The Door that Led to Where – Sally Gardner

the door that led to where

I enjoyed this book so much I read it in one day! Then I recommended it to my daughter and she did too! it ticks lots of boxes; time travel, mystery, dangerous villain, romance etc. and it has a great main character. Meet AJ Flynn; just finished his GCSEs and not very hopeful about his future. His mum is a cleaner at a law firm in Clerkenwell and she manages to secure him an interview for a job, this is where the fun begins. He goes to the interview and everyone seems to know who he is, even more strangely there is a connection to his dad who disappeared before AJ was born. AJ has always assumed that he had run off and left him and his mum but it soon becomes clear that there is more to it then that.
To his surprise he is offered the job and given some money to buy himself a suit. He is then given a load of mundane tasks to do, one of which is to clean out the old store cupboard. There he finds an old key with a label on it with his name and date of birth. He meets a mysterious stranger who tells him what the key is for and he ends up in 1830! It’s a crazy ride; AJ is juggling 1830 problems with modern day worries in the form of his evil stepdad and trying to look after his mum and his friends who seem to be making life twice as hard! The main baddie is pretty good too. there is also a good scam going on where people are bringing in antiques through the door and selling them for profit in the present day; the trial that is taking place through the story is linked to this.

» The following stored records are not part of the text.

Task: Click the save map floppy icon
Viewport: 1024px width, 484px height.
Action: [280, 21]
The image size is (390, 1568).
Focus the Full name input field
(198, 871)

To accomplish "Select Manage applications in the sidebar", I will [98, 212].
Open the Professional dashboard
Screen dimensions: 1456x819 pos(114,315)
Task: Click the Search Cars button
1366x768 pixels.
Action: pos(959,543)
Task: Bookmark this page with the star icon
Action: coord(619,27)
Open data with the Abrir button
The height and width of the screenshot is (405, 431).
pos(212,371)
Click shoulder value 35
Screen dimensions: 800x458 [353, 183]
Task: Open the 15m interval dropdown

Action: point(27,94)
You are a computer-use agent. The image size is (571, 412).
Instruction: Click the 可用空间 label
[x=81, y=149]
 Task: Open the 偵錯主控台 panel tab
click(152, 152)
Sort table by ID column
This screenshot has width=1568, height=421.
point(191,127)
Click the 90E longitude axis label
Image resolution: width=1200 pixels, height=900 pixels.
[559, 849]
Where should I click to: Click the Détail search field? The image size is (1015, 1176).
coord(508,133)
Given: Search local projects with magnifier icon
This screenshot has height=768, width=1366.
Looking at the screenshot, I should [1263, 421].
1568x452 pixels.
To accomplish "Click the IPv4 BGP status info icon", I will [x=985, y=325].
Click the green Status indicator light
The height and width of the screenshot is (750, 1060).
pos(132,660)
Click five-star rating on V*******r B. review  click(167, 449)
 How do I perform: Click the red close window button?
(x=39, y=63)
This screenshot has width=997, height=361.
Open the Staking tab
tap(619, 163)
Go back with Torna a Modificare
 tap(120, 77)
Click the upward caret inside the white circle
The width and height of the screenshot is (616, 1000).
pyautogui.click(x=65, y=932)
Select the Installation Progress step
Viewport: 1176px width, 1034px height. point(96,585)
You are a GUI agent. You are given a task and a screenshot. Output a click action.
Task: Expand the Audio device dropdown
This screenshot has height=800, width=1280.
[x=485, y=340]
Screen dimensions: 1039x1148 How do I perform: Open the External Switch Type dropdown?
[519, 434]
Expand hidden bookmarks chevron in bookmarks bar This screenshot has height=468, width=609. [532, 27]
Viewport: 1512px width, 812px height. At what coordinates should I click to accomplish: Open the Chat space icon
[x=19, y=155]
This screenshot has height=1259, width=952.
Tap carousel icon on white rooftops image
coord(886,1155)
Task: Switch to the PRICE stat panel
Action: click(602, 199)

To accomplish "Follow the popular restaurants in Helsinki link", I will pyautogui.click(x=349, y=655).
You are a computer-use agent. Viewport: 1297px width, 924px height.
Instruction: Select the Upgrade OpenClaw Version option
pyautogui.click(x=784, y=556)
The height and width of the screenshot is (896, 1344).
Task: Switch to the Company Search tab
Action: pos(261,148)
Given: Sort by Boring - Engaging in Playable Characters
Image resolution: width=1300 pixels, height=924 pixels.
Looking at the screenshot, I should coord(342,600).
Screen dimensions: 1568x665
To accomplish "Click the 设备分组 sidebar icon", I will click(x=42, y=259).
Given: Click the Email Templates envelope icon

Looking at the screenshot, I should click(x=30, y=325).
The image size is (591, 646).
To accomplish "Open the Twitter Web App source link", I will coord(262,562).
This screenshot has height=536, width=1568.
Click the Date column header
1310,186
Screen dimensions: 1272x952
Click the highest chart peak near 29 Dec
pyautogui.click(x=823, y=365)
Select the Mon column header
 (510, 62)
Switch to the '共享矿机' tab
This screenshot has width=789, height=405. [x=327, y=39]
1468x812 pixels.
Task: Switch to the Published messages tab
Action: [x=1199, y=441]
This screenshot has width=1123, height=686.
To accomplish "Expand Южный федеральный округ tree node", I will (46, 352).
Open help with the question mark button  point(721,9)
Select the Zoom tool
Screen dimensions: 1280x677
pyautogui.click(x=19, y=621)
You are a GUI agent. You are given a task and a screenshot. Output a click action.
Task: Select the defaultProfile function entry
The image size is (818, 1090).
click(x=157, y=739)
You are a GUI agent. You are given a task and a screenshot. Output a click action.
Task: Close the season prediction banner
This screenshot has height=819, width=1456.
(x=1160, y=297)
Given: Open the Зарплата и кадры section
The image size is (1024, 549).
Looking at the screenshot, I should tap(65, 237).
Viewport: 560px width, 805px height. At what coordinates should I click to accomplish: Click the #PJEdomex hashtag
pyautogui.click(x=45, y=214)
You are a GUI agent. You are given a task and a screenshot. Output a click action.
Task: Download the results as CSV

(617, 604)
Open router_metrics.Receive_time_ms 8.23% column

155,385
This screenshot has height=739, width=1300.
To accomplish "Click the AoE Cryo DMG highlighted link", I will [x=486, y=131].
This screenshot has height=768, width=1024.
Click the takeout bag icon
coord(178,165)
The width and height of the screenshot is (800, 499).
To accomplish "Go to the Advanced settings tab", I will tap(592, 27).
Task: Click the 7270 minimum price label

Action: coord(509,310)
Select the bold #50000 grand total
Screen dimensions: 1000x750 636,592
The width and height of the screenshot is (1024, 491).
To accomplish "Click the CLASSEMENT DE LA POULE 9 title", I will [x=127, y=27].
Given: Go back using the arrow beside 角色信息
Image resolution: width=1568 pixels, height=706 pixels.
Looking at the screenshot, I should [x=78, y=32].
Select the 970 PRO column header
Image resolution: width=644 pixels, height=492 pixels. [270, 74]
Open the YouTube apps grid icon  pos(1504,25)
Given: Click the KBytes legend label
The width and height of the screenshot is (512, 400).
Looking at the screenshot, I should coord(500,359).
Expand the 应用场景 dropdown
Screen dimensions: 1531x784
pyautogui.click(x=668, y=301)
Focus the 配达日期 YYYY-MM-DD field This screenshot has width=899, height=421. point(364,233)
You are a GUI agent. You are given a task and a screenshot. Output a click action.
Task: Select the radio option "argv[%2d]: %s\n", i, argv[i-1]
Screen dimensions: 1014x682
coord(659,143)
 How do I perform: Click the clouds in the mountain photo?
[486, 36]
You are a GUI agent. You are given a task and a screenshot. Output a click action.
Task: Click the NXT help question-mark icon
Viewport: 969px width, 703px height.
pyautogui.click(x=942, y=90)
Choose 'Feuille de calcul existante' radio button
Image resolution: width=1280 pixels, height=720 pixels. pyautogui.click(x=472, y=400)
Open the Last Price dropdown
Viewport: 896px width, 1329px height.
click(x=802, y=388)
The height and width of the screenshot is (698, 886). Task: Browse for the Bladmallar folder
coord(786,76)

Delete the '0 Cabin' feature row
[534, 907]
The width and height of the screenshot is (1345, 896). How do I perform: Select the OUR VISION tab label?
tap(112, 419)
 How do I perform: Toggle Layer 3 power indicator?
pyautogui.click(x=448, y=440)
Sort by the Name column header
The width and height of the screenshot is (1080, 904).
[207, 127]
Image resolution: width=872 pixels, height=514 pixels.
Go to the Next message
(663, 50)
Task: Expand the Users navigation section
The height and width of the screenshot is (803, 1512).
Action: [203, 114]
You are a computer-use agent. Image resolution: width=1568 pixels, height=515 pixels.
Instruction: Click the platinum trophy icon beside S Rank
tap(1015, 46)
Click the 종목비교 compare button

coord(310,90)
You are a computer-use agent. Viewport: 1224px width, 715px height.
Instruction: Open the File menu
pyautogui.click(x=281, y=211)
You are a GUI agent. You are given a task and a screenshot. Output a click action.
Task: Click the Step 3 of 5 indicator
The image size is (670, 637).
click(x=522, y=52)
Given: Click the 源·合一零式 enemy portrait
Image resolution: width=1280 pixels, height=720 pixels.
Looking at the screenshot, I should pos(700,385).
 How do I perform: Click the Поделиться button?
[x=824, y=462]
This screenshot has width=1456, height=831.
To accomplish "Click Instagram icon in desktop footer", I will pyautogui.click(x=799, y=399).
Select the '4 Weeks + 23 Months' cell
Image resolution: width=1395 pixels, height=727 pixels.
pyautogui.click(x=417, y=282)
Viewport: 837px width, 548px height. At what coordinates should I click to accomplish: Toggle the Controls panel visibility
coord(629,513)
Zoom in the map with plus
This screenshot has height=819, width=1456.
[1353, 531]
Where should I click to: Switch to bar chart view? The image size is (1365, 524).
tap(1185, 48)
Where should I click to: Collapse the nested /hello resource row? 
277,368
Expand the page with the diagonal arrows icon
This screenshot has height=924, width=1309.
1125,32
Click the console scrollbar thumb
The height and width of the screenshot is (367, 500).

I really enjoyed the jumping between two worlds thing; the characters in 1830 seem more real than the modern day ones and you end up wishing that you could live there too. although it probably wasn’t as nice as Gardner tries to make you think! I have read several of her books before and really enjoyed the historical content of them. She really manages to capture what the time must have been like to live in. This one in particular has a lot of detail about clothing and social etiquette – it feels well researched. If you enjoy this book you will also enjoy The Red Necklace and The Silver Blade – these are about the French Revolution and are every bit as good!